WRITTEN EXERCISE 1: Reproduce the passage of the Amyas Borton biography starting with "Air Vice Marshal Amyas" and going on through "RAF Inland Area.".
WRITTEN EXERCISE 2: In the Amyas Borton biography, what nickname was Borton's elder brother known by?

DOCUMENT SECTION:

* Start *

- Brigadier General Amyas Borton, c. 1917–1918
- Nickname: Biffy
- Born: 20 September 1886 Tanfield, Durham, England
- Died: 15 August 1969 (aged 82) Maidstone, Kent, England
- Allegiance: United Kingdom
- Branch: British Army (1904–1918) Royal Air Force (1918–33)
- Service years: 1904–1933
- Rank: Air vice marshal
- Commands: Inland Area (1929–1933) Royal Air Force College Cranwell (1923–1926) Mesopotamian Group (1921–1922) Palestine Brigade (1917–1918) 40th (Army) Wing (1917) Fifth Wing, RFC (1917) No. 27 Squadron RFC (1915–1916) No. 10 Squadron RFC (1915)
- Conflicts: World War I
- Awards: Companion of the Order of the Bath Companion of the Order of St Michael and St George Distinguished Service Order Air Force Cross Mentioned in Despatches Order of Saint Stanislaus, 3rd Class with Swords (Russia) Commander of the Order of the Nile (Egypt) Order of Al Nahda, 3rd Class (Kingdom of Hijaz)
- Relations: Lieutenant Colonel Arthur Drummond Borton (brother)

= Amyas Borton =

Air Vice Marshal Amyas Eden Borton, (20 September 1886 – 15 August 1969) was a pilot and commander in the Royal Flying Corps during the First World War and a senior commander in the Royal Air Force during the 1920s. He saw active service on the Western Front, in Palestine and in Iraq. In the latter part of his career, Borton was the second Commandant of the RAF College at Cranwell before becoming the Air Officer Commanding RAF Inland Area.

==Early life and infantry service==
Amyas Borton was born on 20 September 1886 in Tanfield, Durham, the younger son of Irish-born Lieutenant Colonel Arthur Borton, a soldier and barrister. His elder brother, named Arthur Borton like their father, was known as "Bosky" whereas Amyas was known as "Biffy".

He was commissioned into the Black Watch Militia in January 1904. In 1906, while remaining in the Black Watch, Borton transferred to the Regular Army. He learned to fly whilst on leave from his regiment in 1911, gaining Royal Aero Club certificate no. 170 on 9 January 1912.

* End *

PROVIDED DATA:

* Start *

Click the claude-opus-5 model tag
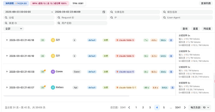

* End *

EXERCISE OUTPUT 1:
Air Vice Marshal Amyas Eden Borton, (20 September 1886 – 15 August 1969) was a pilot and commander in the Royal Flying Corps during the First World War and a senior commander in the Royal Air Force during the 1920s. He saw active service on the Western Front, in Palestine and in Iraq. In the latter part of his career, Borton was the second Commandant of the RAF College at Cranwell before becoming the Air Officer Commanding RAF Inland Area.

EXERCISE OUTPUT 2: "Bosky"